Aside from all of these new and sometimes daunting tasks that make up my day, I am beginning to embrace my new life as what I call a "normal person." (Marathon runners are crazy people...they're not normal. LOL!) After all that's happened to me, I still consider myself an athlete at heart, but I have begun to realize that the challenges I am now dealing with have forced me to stare into the face of a different path. When you have been as athletic and active as I have been most of my life, you tend to get pigeon-holed into a corner. It is a natural human tendency to place labels on people and to say that the "label" is who they are as a person, when in reality, that label has more in common with WHAT THEY DO. I guess the best example I can come up with at the moment would be Tiger Woods. Tiger is obviously known best for being one of the greatest golfers of all time. When an athlete gets to that level of play, they become superhuman in our eyes. They can do no wrong while we elevate them to a perfect, godly level, all the while telling our kids to idolize them as role models. Then the nation saw as Tiger's personal life unraveled in the media circus that it became. All of a sudden America was hit with the harsh reality that Tiger wasn't that perfect idol...that perfect golfer that we all knew. He was (dare we think it?)....human. We had pigeonholed him into that group of superhuman professional athletes that were somehow ABOVE the rest of us "common folk."

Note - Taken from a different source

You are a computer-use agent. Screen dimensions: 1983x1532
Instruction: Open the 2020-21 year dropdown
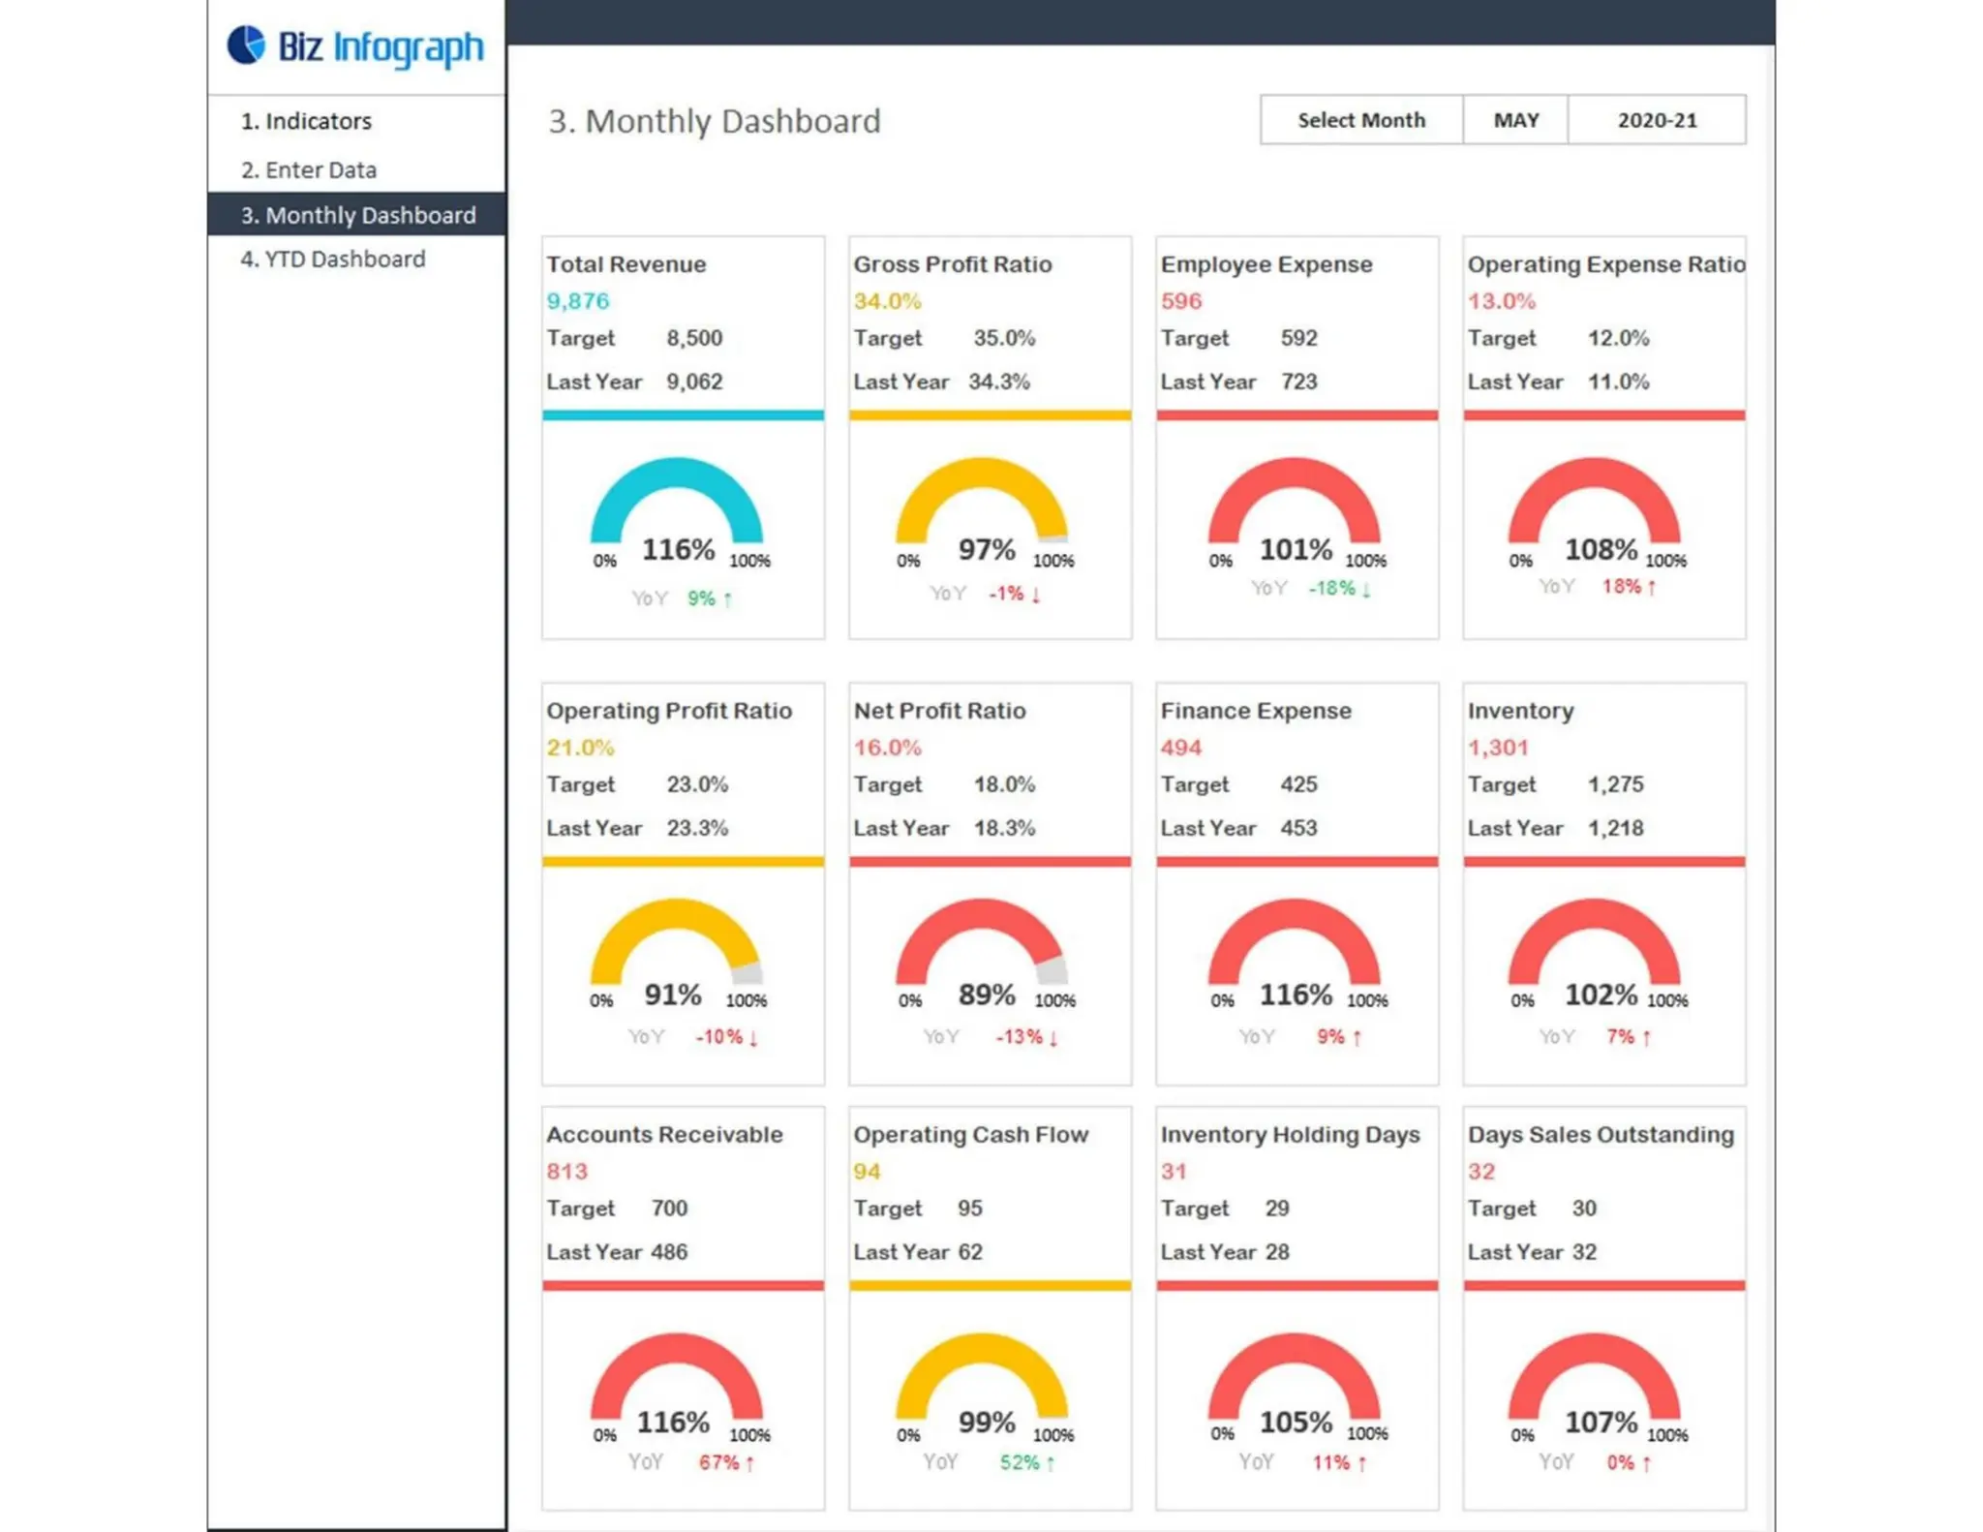pyautogui.click(x=1656, y=120)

I say all that to say this...
All of my life people have pretty much known me as "the athlete," or "the runner," or (from the high school days) "that buff chick." I got the feeling that most people really didn't take much time to think outside the "athlete" box, so to speak. When I got injured after all the work that I had put in to get to the Boston Marathon, I got a lot of sympathy and pity looks, as well as questions of what I would now do with all my new-found "non-running" time! This would give me a good laugh. :-) Not many people knew this, but I never really LOVED running. Many people have a love/hate relationship when it comes to running. I LOVED racing, but I really didn't like all the training that had to precede it. I have mainly ran all these years for the simple reason that it is a great workout. Running and racing have a way of challenging you and testing your discipline on a higher plane, and there are not a lot of workouts that can say the same. I reached nearly every goal that I set for myself both in my marathoning and other athletic endeavors, and I can sleep well at night knowing that. When I started to tell people all of this, I realized it was beyond their comprehension. They couldn't fathom how someone could do something consistently for 20+ years that DIDN'T give them complete pleasure. All I can say is that sometimes you have to endure the hard stuff with the good stuff if you want to enjoy success at the "next level" of something.
As much as we would all like it to, success doesn't always come with an easy path.
In a way, the injuries I have faced have been good for me. See people have a tendency to pigeonhole themselves sometimes too. During my times of recovery and solitude I have learned who I am "beyond the athlete." I have found new interests, new talents that I realized were buried under my athletic build, like a flower budding its way out of the dirt in the new hope of springtime. And I am realizing that I can still be athletic when this injury is done with...just in a different way now. I am now entering a different phase of life. A period, like the springtime, that will shed new light on other kinds of success stories that I will be able to look back on and celebrate. That I can be thankful for.